▶ **Directions for this task**
Please list all lines of the material below in which the string "dimensions" occurs.
--
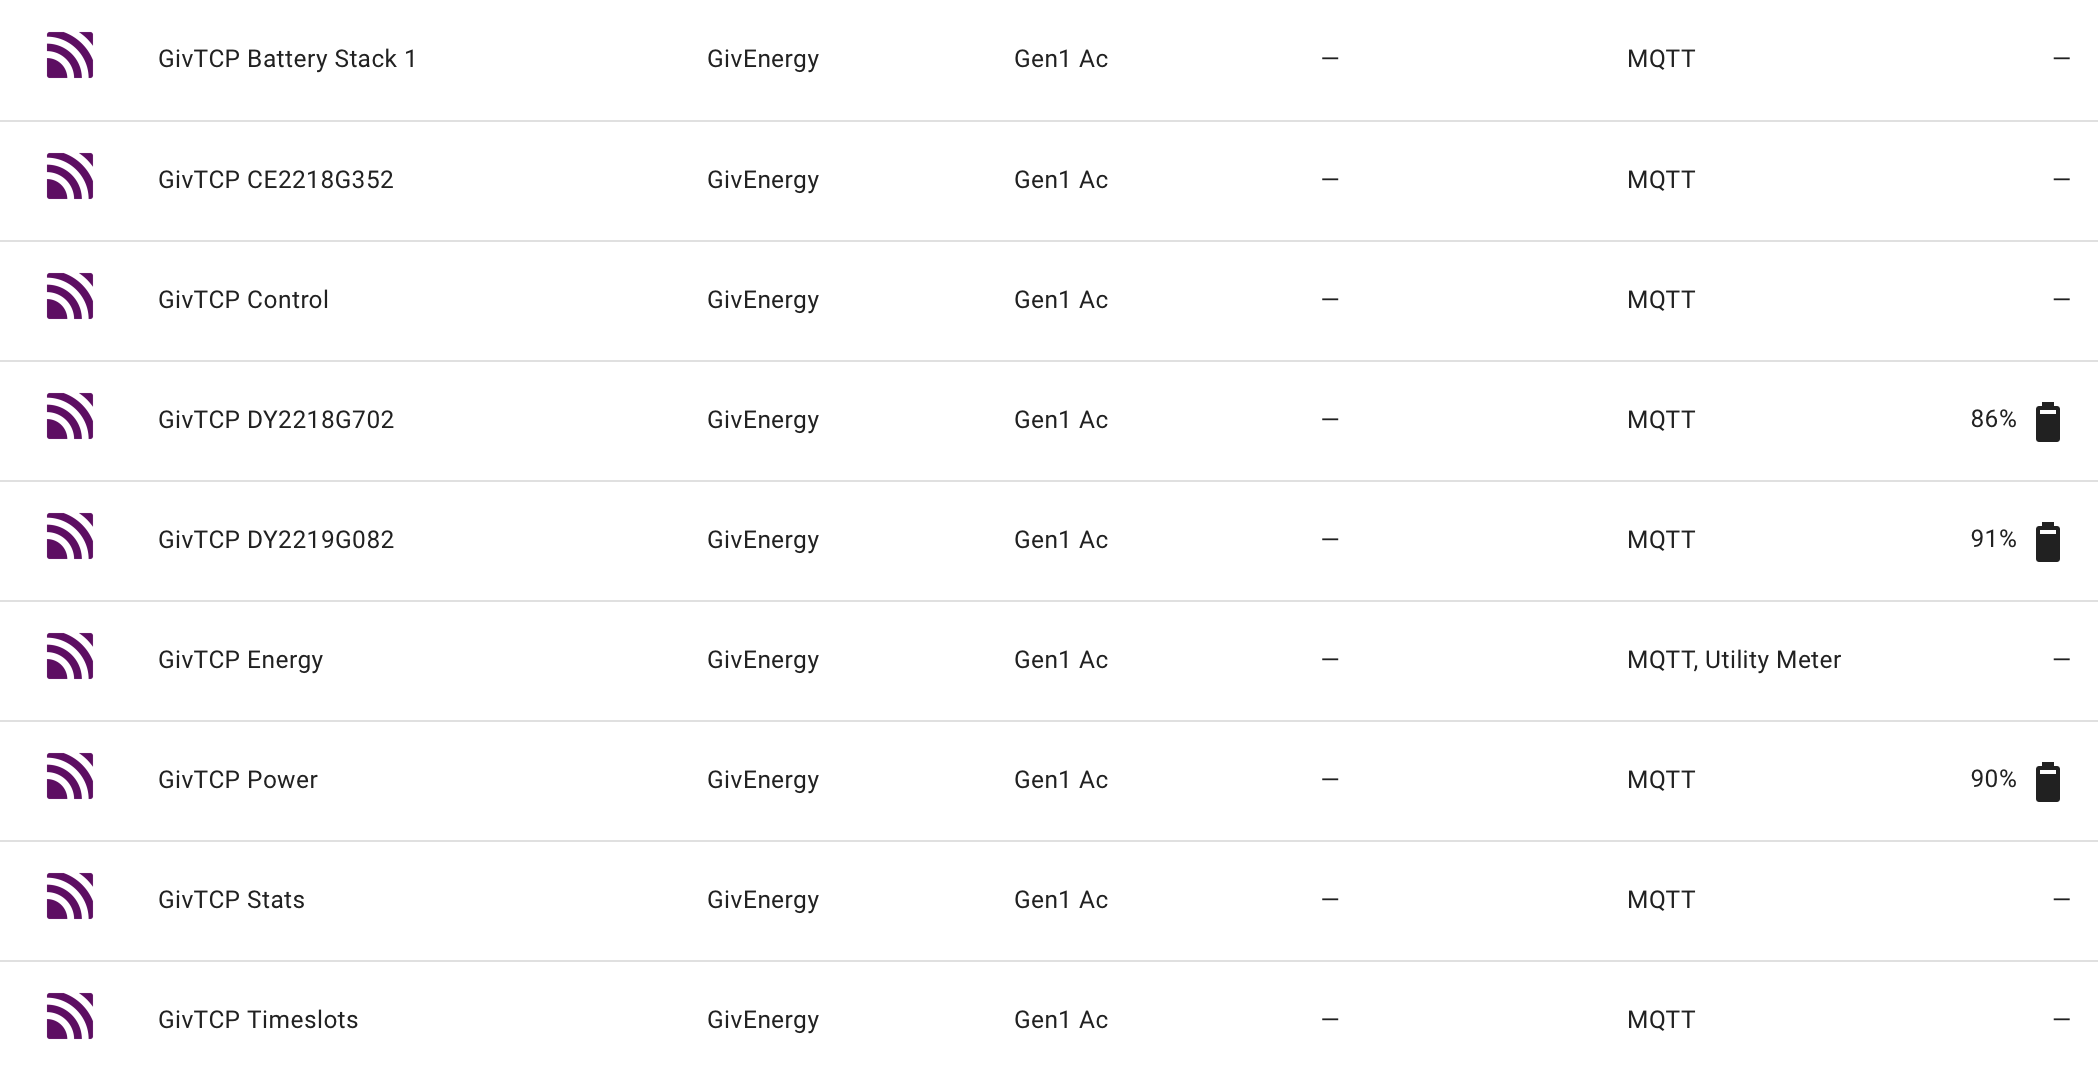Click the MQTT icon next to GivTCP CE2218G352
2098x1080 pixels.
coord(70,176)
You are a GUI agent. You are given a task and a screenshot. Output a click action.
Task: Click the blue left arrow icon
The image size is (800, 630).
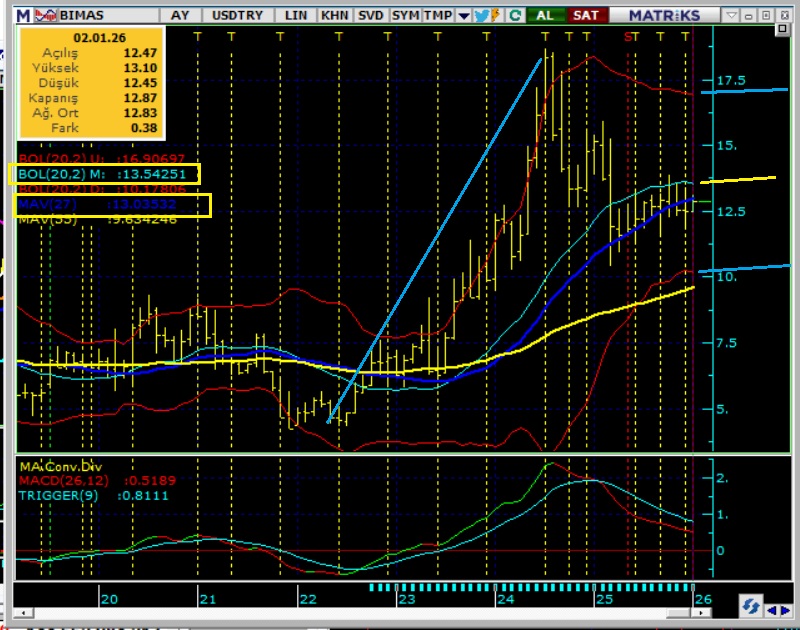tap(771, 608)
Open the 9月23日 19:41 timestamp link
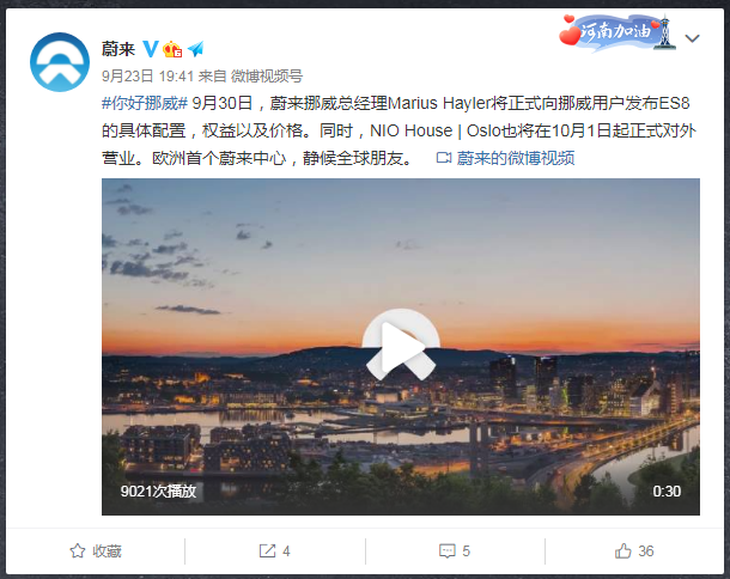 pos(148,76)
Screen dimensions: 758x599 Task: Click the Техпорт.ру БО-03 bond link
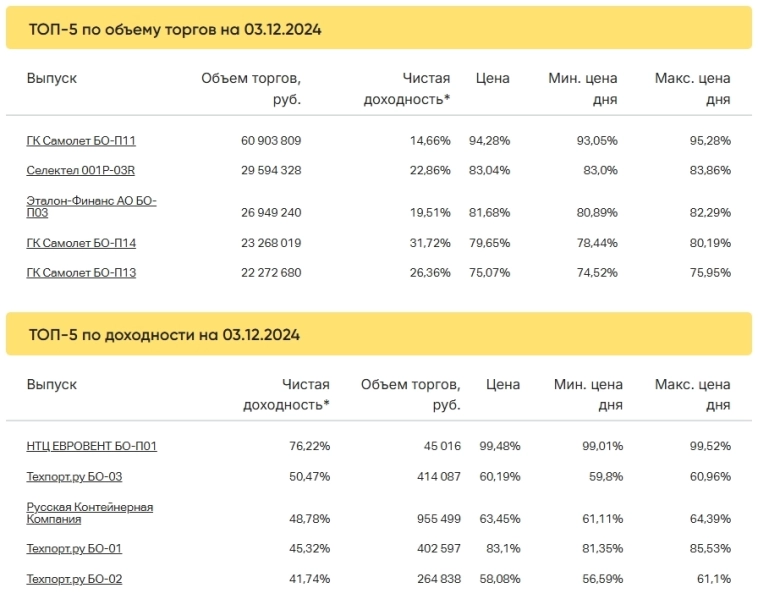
--
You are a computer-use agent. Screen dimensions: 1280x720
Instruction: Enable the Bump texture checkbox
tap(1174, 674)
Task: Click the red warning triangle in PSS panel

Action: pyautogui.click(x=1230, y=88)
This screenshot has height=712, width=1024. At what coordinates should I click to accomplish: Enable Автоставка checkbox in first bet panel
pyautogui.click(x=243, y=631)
--
▶ **Solution to the exercise**
Screen dimensions: 758x599 Task: Click the Техпорт.ру БО-03 bond link
You are a computer-use agent. Screen dimensions: 1280x720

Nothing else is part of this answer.